El fiscal pide tres años por dos muertes en un geriátrico

Un hombre y una mujer fallecieron tras beber agua fuerte en un aseo

Una botella de agua mezclada con salfumán (agua fuerte) se quedó olvidad en el aseo de un geriátrico y, días después, una empleada se la dio a beber a cuatro ancianos aquejados de Alzheimer avanzado. Dos murieron y otro dos pudieron reponerse de las graves lesiones que le provocó en el tracto digestivo la ingesta de esta sustancia compuesta por ácido clorhídrico.

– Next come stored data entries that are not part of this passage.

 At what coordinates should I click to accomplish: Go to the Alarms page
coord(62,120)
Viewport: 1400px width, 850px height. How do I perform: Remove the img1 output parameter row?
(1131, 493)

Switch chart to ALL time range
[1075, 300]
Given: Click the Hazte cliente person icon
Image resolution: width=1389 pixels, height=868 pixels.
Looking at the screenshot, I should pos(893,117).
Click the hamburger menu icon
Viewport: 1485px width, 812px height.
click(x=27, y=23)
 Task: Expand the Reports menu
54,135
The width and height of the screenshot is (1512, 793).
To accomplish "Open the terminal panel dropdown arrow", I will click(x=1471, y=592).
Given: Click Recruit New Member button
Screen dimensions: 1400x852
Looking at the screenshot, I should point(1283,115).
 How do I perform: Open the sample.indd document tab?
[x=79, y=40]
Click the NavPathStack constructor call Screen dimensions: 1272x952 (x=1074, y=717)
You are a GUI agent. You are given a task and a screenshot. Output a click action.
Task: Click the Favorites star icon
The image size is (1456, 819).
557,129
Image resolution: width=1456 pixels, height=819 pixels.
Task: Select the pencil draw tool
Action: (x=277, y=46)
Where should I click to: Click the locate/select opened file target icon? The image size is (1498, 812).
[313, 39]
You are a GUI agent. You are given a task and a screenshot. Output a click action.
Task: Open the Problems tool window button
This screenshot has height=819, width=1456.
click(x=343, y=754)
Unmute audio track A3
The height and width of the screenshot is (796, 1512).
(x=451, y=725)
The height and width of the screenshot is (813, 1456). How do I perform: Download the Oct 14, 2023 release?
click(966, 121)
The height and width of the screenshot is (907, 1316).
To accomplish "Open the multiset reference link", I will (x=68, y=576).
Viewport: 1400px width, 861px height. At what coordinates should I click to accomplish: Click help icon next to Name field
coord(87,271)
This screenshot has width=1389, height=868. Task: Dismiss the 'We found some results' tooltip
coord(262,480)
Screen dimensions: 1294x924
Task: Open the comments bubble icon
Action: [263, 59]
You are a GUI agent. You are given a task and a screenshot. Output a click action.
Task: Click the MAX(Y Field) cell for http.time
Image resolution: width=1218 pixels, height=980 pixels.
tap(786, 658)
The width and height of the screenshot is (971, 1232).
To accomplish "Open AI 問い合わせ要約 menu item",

Por estos hechos ocurridos en junio de 2007 en la residencia privada Nicolás Salmerón de Alhama de Almería, la fiscalía pide ahora tres años y medio de cárcel tanto para la directora del centro, como para la limpiadora. "Obviaron las más elementales y mínimas medidas de cuidado y precaución", censura el Ministerio Público en su escrito de calificación, en el que atribuye a cada una de las acusadas la autoría de dos delitos de homicidio y dos de lesiones, todos ellos por imprudencia. Los hechos que causaron la muerte de una mujer de 75 años y de un anciano de 91 se remontan al 14 de junio de 2007, cuando las acusadas se disponían a desinfectar los aseos de la tercera planta de la residencia, destinada a enfermos de Alzheimer en grado avanzado. Para ello, como hacían habitualmente, rebajaron el salfumán en una botella de agua comercial que dejaron olvidada en un estante al recibir un aviso urgente de otra zona del centro.

Libre de cargos

Seis días después del olvido de la botella en el aseo, una tercera empleada, que ha sido eximida de responsabilidad penal, cogió la botella y se la dio a beber a los cuatro ancianos que, de inmediato, comenzaron a sentir fuertes molestias que motivaron su ingreso en hospitales, donde se certificó el fallecimiento de dos de los pacientes de la clínica privada de 80 plazas, que funcionaba desde hacía 15 años.

* Este artículo apareció en la edición impresa del sábado, 13 de febrero de 2010.